Policy Engine

Summary

This ADR defines the Management and Execution API and Workflow of the DCM Policy Engine

Motivation

The Policy Engine operates as a specialized microservice within the Data Center Management (DCM) application responsible for governing service creation and modification (e.g., VirtualMachines, Containers). It enables Admins, Tenant-Admins, and Users to inject logic that validates (Approve/Reject), mutates (Defaulting/Altering) and assigns Service Providers to request payloads using an embedded Open Policy Agent (OPA) engine and Rego.

OPA is embedded as a Go library within the Policy Engine process rather than deployed as a separate sidecar service. Rego source code is persisted in the database alongside policy metadata, ensuring policies survive service restarts. On startup, the engine recompiles all stored policies from the database, eliminating the persistence gap inherent in an external OPA deployment.

Goal

Define the flow of how Policies are managed and used by the Policy Engine

Define Policy types - Global, Tenant, User
Define Policy management
- How policies should be added/updated
- How policies will be stored
Define Policy execution
- Policy priority
- Value immutability and constraints
Determine the enforcement engine and policy language
- For V1, OPA (embedded as a Go library) and Rego will be used
- Other alternatives may be considered in future versions
Define the input format
Define the output format

Non-Goals

Policy implementation
Actionable OpenAPI specification
While this ADR references Tenant level Policy and ID, Tenants are not supported in V1

Core Concepts & Definitions

Policy Responsibilities

Every policy may return one or more of the following outputs

Reject: Requests are approved by default. Policies may decide whether the request should be Rejected.
Mutation: Modifying the request payload (e.g., injecting default labels) by providing a patch map.
Field Constraints: Defining the mutability of fields for subsequent policies in the chain.
Service Provider Selection: Policies may set a value and/or constraints

Policy Scope & Hierarchy (Execution Order)

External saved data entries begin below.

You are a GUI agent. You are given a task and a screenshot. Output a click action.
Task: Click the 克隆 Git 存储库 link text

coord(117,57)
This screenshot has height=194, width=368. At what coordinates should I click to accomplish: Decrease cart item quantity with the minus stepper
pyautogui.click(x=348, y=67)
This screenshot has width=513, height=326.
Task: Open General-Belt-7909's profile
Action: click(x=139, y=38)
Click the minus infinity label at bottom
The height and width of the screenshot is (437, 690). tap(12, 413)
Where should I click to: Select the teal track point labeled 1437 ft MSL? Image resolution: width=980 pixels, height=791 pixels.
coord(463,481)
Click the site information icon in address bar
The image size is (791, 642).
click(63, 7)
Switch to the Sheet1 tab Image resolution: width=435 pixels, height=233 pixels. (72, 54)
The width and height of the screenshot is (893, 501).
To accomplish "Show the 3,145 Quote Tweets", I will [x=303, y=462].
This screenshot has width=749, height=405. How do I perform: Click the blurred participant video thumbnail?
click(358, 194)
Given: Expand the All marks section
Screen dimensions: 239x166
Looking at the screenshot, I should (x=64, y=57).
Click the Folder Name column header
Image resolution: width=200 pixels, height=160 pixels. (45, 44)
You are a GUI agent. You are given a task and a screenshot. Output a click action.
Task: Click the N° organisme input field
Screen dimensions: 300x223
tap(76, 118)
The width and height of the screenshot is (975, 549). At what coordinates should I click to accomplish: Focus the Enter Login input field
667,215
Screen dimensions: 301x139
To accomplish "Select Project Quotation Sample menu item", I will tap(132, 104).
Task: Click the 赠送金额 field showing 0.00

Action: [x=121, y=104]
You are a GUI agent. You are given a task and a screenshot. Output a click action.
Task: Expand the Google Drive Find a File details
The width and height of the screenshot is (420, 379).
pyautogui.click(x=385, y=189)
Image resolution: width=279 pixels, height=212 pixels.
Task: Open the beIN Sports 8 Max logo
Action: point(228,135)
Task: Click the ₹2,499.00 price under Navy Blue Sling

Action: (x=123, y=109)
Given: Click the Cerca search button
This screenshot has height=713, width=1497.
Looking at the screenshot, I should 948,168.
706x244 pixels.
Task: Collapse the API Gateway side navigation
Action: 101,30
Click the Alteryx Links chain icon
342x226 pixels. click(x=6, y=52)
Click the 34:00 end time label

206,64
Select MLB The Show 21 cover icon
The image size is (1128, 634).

The execution order is strictly determined by Level first, then Priority.

Global: (Super Admin) - Runs first.
Tenant: (Tenant Admin) - Runs second.
User: (End User) - Runs last.

Within each level, policies are sorted by priority: lower integers indicate higher priority.

The “Rego Contract”

Input

The input payload includes:

spec - The current patched request payload
- Assumption - While policies do not have to be specific for Service Types they will need to know the expected content
constraints - The current constraints context (accumulated from prior policies)
provider - The currently selected service provider (empty string initially, populated as policies are evaluated)
service_provider_constraints - The current service provider constraints (accumulated from prior policies)

Output

Following the policy responsibilities, the output should be comprised of the following elements

rejected (bool) - since requests are approved by default, policies may reject them.
rejection_reason (string, optional) - reason for rejection
selected_provider (string, optional) - the name of the service provider chosen to fulfill the request
service_provider_constraints (object, optional) -
- allow_list - list of allowed service provider names
- patterns - list of regex patterns for matching allowed providers
patch (map, optional) - a dictionary of the corresponding service type for setting values. Each internal key is optional
constraints (map, optional) - follows JSON Schema (draft 2020-12).
This standard supports:
- Immutable: const
- Numeric constraints: minimum, maximum, multipleOf
- String patterns: pattern, minLength, maxLength
- Enumerations: enum
- Array constraints: minItems, maxItems
- Conditional logic: if/then/else
For the complete validation vocabulary, see the JSON Schema Validation specification.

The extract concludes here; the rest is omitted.